Obama panders on Mt. McKinley, disses great Republican president

President Obama is declaring that Mt. McKinley henceforth shall be named Mt. Denali, after the Athabascan tribal name, despite the fact that legislation to do so has failed.  The New York Sun editorializes:

… legislation has been before Congress to change the name, but the Congress has decided not to do so. If the Supreme Court has been clear about anything it has been that the failure of Congress to act doesn’t amount to license for the other branches to act. (snip)

[Denali is] the name the state’s senior senator, Lisa Murkowski, sought to attach to the mountain via legislation she earlier this year introduced, to no effect. Legislators from Ohio understood better, and moved to block the measure. William McKinley may never have been to the mountain, but he was an important and assassinated president.

As my colleague Rick Moran points out, the Department of the Interior routinely renames natural points of interest all the time, so legislation may not be necessary.  But Obama’s motives are purely political, pandering to leftist sentiment that regards everything pre-European as holy, and everything accomplished by white males as illegitimate.

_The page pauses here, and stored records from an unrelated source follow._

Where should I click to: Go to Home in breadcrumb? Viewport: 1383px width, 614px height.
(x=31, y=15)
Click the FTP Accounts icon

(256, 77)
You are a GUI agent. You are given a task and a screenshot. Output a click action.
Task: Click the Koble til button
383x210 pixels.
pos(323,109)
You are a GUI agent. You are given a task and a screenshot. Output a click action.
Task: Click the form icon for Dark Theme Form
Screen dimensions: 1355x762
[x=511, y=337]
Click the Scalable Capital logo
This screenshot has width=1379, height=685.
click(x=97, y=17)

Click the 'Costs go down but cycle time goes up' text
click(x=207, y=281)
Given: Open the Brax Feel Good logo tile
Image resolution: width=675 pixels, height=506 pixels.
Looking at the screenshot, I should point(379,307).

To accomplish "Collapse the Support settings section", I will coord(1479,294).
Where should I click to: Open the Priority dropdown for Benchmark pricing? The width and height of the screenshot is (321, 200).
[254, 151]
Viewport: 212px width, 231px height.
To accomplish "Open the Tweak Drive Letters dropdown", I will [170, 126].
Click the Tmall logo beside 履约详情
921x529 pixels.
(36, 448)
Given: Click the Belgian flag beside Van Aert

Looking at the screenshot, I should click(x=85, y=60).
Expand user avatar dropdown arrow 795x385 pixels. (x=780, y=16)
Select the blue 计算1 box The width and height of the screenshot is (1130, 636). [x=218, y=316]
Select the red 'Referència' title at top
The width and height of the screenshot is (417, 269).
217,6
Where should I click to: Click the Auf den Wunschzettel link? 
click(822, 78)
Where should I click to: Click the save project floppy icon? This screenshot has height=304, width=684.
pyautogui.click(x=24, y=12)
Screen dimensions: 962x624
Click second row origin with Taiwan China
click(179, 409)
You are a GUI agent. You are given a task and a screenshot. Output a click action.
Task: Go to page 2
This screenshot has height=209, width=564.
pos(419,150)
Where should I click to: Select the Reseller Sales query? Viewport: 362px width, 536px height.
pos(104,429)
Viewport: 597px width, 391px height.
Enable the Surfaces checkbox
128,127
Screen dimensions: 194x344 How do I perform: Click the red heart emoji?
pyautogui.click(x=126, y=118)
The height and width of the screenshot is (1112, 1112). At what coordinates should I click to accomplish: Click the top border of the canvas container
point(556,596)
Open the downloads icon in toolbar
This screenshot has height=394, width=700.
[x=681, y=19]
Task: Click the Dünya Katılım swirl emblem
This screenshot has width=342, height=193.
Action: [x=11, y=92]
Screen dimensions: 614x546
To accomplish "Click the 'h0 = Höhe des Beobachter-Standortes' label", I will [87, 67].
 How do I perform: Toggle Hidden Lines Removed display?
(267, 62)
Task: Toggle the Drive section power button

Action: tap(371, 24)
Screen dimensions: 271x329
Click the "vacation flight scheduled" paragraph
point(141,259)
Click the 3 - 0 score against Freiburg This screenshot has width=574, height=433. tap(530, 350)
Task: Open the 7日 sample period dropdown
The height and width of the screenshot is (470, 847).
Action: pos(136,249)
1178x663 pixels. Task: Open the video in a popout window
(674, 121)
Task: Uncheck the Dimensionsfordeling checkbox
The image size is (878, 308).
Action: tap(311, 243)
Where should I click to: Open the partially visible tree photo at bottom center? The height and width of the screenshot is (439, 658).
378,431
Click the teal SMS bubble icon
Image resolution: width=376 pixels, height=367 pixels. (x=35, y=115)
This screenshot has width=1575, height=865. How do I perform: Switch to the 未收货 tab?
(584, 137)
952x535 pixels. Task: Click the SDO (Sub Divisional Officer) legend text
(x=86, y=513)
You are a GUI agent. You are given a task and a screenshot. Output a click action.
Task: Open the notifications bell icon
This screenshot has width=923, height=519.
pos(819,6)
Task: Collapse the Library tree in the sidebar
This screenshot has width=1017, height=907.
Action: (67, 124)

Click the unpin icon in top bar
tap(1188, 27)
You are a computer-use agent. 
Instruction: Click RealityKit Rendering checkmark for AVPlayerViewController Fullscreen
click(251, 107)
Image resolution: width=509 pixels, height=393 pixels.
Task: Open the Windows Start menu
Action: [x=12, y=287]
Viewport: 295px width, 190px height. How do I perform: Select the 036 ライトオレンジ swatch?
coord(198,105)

For those who don’t know, William McKinley was an immensely popular Republican president, as the Sun reminds us:

From his front porch in 1896, he ran one of the most remarkable campaigns in American history, defeating the Democrat, William Jennings Bryan, who ran for the free coinage of silver — a campaign of inflation — by attacking the Jews. It was one of the few anti-Semitic campaigns in American history. McKinley defeated it handily and gained passage in 1900 of the Gold Standard Act, which set the stage for the great boom of the 20th century.